## [Goal]
Edit the lines from the line with "The width and height of the screenshot is (975, 1000)." up to and including the line with "link in advertisement is", replacing "screenshot" with "page" and leaving everything else unchanged. Return only those lines.

(Records pointing to text and elements)
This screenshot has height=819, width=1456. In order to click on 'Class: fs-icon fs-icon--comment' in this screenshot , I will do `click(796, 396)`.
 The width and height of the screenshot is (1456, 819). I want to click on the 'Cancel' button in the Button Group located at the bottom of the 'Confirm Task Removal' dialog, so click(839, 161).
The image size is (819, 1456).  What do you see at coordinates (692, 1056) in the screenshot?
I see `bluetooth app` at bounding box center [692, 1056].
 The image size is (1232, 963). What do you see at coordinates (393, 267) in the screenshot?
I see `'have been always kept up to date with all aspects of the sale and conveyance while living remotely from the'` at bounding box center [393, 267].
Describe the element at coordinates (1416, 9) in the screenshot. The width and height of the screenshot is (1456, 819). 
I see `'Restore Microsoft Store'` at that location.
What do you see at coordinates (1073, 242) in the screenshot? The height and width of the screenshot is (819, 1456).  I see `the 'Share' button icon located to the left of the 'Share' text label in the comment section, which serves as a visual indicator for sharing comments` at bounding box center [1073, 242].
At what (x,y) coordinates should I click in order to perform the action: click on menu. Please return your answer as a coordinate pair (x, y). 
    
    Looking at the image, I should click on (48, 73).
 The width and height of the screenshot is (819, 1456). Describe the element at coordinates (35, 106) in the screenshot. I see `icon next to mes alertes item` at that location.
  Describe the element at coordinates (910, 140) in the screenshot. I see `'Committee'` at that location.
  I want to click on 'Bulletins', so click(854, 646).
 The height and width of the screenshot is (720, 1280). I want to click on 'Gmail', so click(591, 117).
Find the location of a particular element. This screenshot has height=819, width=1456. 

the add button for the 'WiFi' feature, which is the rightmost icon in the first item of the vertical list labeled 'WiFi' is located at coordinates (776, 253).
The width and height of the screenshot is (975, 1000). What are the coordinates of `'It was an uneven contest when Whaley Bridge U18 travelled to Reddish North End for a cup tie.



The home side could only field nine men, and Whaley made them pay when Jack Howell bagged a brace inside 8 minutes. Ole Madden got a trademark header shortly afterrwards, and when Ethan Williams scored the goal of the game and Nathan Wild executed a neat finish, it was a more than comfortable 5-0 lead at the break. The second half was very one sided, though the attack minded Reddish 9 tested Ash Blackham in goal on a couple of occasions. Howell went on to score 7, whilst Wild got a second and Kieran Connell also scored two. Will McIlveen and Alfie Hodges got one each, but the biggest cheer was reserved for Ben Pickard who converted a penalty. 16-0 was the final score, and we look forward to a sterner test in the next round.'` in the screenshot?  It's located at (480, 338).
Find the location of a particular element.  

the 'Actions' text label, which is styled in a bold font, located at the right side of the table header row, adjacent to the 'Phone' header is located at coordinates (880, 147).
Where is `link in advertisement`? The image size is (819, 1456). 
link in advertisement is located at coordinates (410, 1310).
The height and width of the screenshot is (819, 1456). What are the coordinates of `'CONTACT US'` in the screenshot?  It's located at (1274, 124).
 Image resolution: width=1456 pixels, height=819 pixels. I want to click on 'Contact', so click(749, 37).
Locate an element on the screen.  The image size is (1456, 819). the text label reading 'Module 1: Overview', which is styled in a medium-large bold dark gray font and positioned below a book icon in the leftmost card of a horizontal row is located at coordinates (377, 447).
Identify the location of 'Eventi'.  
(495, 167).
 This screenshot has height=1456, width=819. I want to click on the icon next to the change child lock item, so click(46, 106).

## [Exercise solution]
The width and height of the page is (975, 1000). What are the coordinates of `'It was an uneven contest when Whaley Bridge U18 travelled to Reddish North End for a cup tie.



The home side could only field nine men, and Whaley made them pay when Jack Howell bagged a brace inside 8 minutes. Ole Madden got a trademark header shortly afterrwards, and when Ethan Williams scored the goal of the game and Nathan Wild executed a neat finish, it was a more than comfortable 5-0 lead at the break. The second half was very one sided, though the attack minded Reddish 9 tested Ash Blackham in goal on a couple of occasions. Howell went on to score 7, whilst Wild got a second and Kieran Connell also scored two. Will McIlveen and Alfie Hodges got one each, but the biggest cheer was reserved for Ben Pickard who converted a penalty. 16-0 was the final score, and we look forward to a sterner test in the next round.'` in the page?  It's located at (480, 338).
Find the location of a particular element.  

the 'Actions' text label, which is styled in a bold font, located at the right side of the table header row, adjacent to the 'Phone' header is located at coordinates (880, 147).
Where is `link in advertisement`? The image size is (819, 1456). 
link in advertisement is located at coordinates (410, 1310).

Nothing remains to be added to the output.